Jean-Baptiste Garsi  1 Vito Vece  1 Lorenzo Sernissi  1 Catherine Auger-Morin  1 Stephen Hanessian  2 Alison N McCracken  3 Elizabeth Selwan  3 Cuauhtemoc Ramirez  3 Amogha Dahal  3 Nadine Ben Romdhane  3 Brendan T Finicle  3 Aimee L Edinger  4
Affiliations
  • 1. Department of Chemistry, Université de Montréal, PO Box 6128, Station Centre-Ville, Montréal, QC H3C 3J7, Canada.
  • 2. Department of Chemistry, Université de Montréal, PO Box 6128, Station Centre-Ville, Montréal, QC H3C 3J7, Canada.
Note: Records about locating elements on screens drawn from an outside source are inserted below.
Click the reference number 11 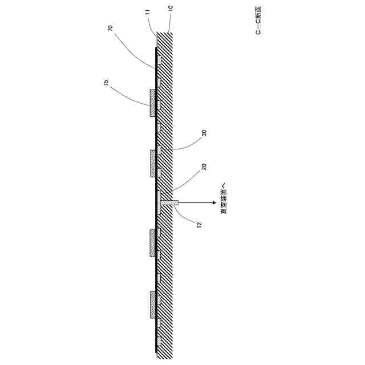click(147, 11)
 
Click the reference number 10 click(171, 9)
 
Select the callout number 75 click(106, 83)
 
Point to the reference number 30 click(204, 133)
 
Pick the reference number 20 click(204, 167)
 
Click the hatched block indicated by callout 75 click(152, 103)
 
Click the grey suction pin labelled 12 click(169, 202)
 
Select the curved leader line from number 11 click(151, 26)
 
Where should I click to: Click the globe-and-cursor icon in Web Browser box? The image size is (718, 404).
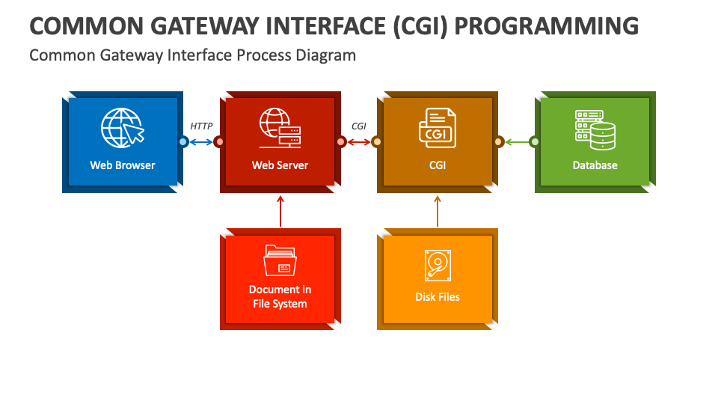[x=123, y=128]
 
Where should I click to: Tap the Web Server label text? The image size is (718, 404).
[x=280, y=165]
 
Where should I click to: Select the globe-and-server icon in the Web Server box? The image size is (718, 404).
[x=280, y=128]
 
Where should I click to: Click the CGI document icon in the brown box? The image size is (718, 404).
[x=438, y=128]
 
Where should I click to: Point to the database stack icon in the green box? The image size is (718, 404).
[x=595, y=129]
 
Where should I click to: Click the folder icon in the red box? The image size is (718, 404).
[x=280, y=260]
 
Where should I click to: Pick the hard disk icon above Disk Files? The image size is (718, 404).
[x=438, y=265]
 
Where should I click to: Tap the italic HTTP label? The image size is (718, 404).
[x=201, y=126]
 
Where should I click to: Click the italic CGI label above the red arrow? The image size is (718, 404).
[x=359, y=126]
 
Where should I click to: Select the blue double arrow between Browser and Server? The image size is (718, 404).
[x=201, y=142]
Electronic address: [email protected].
  • 3. Department of Developmental and Cell Biology, University of California, Irvine, 2128 Natural Sciences 1, CA 92697-2300, USA.
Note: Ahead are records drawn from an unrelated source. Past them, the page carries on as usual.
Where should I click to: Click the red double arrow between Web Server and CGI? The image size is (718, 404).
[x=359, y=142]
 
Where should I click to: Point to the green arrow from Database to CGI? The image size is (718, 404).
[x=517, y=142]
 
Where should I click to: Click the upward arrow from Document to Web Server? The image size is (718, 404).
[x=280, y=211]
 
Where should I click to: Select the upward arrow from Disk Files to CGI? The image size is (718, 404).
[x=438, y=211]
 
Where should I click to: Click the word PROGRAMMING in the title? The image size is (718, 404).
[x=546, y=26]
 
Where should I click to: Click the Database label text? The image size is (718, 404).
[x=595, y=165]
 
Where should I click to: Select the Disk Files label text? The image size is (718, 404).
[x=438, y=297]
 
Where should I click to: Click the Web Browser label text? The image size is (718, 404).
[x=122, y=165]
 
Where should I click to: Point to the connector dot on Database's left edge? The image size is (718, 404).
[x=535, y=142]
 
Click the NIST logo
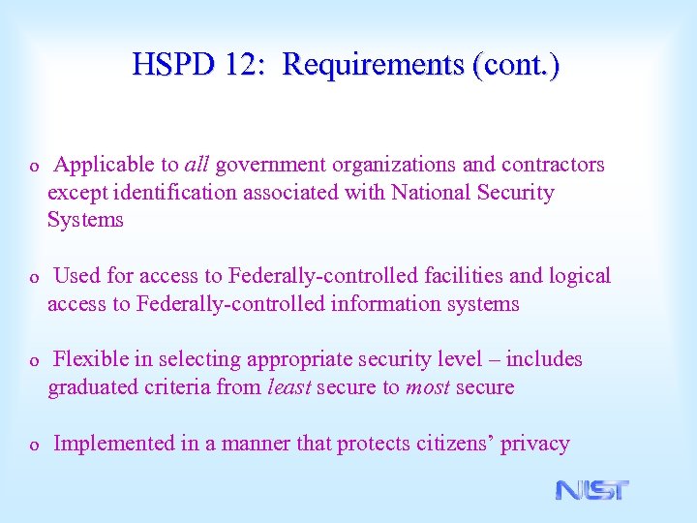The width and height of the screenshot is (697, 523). (x=591, y=490)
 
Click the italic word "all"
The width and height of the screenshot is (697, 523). (x=197, y=165)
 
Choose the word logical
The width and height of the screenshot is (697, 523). (x=580, y=276)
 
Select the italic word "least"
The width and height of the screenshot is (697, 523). (x=288, y=387)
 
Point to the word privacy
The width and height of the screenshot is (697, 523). (x=534, y=444)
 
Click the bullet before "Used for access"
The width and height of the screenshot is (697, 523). (x=34, y=278)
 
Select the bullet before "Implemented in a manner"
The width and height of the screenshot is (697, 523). (x=34, y=446)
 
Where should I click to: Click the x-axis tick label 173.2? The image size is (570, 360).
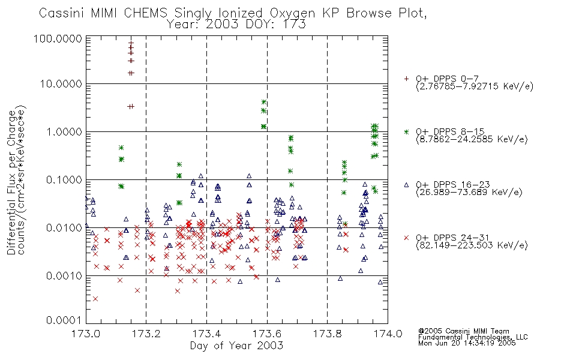(x=146, y=333)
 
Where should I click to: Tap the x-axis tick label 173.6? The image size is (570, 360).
(x=267, y=333)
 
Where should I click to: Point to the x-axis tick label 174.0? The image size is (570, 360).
(x=388, y=333)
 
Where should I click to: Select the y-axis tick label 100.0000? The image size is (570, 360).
(x=58, y=38)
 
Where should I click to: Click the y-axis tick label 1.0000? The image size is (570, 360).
(x=64, y=131)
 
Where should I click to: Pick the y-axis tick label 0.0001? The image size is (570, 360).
(x=64, y=320)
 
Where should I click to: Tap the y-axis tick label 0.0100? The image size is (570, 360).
(x=64, y=228)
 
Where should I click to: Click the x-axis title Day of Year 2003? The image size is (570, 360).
(x=236, y=346)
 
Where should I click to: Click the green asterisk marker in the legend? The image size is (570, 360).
(x=406, y=131)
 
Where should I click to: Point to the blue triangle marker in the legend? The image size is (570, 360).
(x=406, y=185)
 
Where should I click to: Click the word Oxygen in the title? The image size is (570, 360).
(x=292, y=13)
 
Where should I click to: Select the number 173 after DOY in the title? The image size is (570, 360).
(x=294, y=25)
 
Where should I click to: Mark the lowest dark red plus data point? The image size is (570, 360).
(x=131, y=106)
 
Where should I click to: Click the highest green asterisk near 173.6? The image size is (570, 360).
(x=264, y=102)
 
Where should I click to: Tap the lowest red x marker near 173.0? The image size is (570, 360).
(x=95, y=299)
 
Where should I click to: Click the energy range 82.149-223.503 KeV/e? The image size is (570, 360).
(x=472, y=245)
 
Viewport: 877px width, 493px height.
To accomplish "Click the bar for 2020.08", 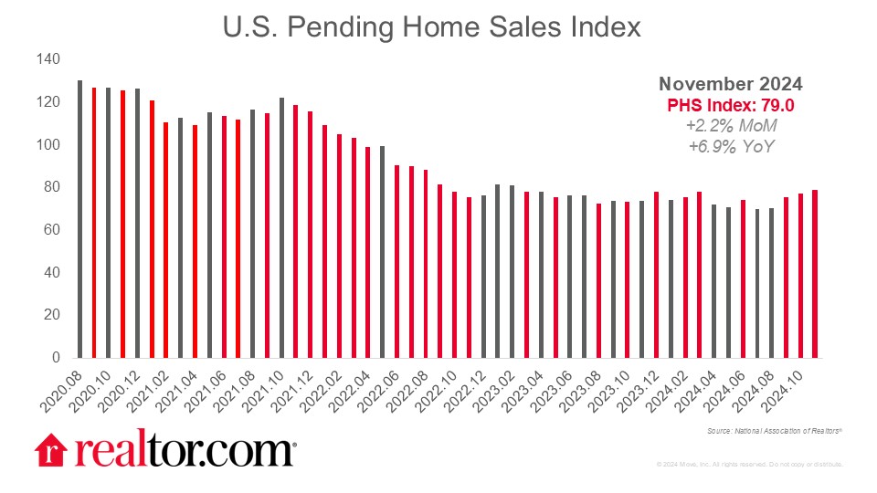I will coord(79,219).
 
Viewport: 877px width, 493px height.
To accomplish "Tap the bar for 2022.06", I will coord(396,261).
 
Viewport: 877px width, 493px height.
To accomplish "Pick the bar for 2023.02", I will coord(512,271).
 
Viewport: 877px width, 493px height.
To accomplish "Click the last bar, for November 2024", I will coord(815,273).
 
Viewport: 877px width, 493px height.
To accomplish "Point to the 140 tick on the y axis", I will coord(48,59).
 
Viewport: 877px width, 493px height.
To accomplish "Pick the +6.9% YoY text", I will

  • 4. Department of Developmental and Cell Biology, University of California, Irvine, 2128 Natural Sciences 1, CA 92697-2300, USA. Electronic address: [email protected].
Abstract

Inspired by the cytotoxicity of perphenazine toward Cancer cells and its ability to activate the serine/threonine protein Phosphatase 2A (PP2A), we prepared series of ether-carbon linked analogs of a constrained synthetic sphingolipid analog 3, known for its cytotoxicity, nutrient transporter down-regulation and vacuolation properties, incorporating the tricyclic neuroleptics phenoxazine and phenothiazine to represent hybrid structures with possible synergistic cytotoxic activity. While the original activity of the lead compound 3 was diminished by fusion with the phenoxazine or phenothiazine tethered moieties, the corresponding 3-pyridyltetryl ether analog 10 showed cytotoxicity and nutrient transporter down-regulation similar to the lead compound 3, although it separated these PP2A-dependent phenotypes from that of vacuolation.

Keywords
Cytotoxicity FL5.12; Hybrid structures; Nutrient transport down-regulation; Sphingolipid; Vacuolation.